_MATERIAL PROVIDED_.
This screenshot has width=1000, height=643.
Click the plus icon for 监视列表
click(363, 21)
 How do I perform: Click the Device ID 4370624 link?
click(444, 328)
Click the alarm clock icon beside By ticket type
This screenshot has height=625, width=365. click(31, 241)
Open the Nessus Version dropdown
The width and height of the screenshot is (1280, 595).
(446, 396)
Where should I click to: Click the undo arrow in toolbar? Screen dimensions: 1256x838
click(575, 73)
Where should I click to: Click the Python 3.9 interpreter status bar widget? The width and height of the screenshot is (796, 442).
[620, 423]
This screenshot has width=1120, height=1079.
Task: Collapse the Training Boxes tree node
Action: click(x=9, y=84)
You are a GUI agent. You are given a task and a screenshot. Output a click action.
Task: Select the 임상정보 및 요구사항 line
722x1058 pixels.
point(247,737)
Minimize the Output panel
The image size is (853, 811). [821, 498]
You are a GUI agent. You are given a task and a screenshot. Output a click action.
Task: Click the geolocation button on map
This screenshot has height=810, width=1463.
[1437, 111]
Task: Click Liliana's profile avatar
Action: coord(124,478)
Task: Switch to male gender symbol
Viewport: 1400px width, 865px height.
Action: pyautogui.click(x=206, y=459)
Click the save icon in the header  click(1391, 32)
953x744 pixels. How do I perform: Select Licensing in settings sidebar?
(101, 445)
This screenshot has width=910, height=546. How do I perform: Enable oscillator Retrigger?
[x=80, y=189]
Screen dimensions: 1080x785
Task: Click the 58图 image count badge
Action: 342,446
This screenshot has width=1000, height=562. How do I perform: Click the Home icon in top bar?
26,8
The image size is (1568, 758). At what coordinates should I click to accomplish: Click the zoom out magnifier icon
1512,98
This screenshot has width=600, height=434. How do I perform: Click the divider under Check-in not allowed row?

_GOAL OF THE EXERCISE_.
Without any alteration, repeat each entry shown above.

_EXERCISE RESPONSE_.
This screenshot has width=1000, height=643.
Click the plus icon for 监视列表
click(363, 21)
 How do I perform: Click the Device ID 4370624 link?
click(444, 328)
Click the alarm clock icon beside By ticket type
This screenshot has height=625, width=365. click(31, 241)
Open the Nessus Version dropdown
The width and height of the screenshot is (1280, 595).
(446, 396)
Where should I click to: Click the undo arrow in toolbar? Screen dimensions: 1256x838
click(575, 73)
Where should I click to: Click the Python 3.9 interpreter status bar widget? The width and height of the screenshot is (796, 442).
[620, 423]
This screenshot has width=1120, height=1079.
Task: Collapse the Training Boxes tree node
Action: click(x=9, y=84)
You are a GUI agent. You are given a task and a screenshot. Output a click action.
Task: Select the 임상정보 및 요구사항 line
722x1058 pixels.
point(247,737)
Minimize the Output panel
The image size is (853, 811). [821, 498]
You are a GUI agent. You are given a task and a screenshot. Output a click action.
Task: Click the geolocation button on map
This screenshot has height=810, width=1463.
[1437, 111]
Task: Click Liliana's profile avatar
Action: coord(124,478)
Task: Switch to male gender symbol
Viewport: 1400px width, 865px height.
Action: pyautogui.click(x=206, y=459)
Click the save icon in the header  click(1391, 32)
953x744 pixels. How do I perform: Select Licensing in settings sidebar?
(101, 445)
This screenshot has width=910, height=546. How do I perform: Enable oscillator Retrigger?
[x=80, y=189]
Screen dimensions: 1080x785
Task: Click the 58图 image count badge
Action: 342,446
This screenshot has width=1000, height=562. How do I perform: Click the Home icon in top bar?
26,8
The image size is (1568, 758). At what coordinates should I click to accomplish: Click the zoom out magnifier icon
1512,98
This screenshot has width=600, height=434. How do I perform: Click the divider under Check-in not allowed row?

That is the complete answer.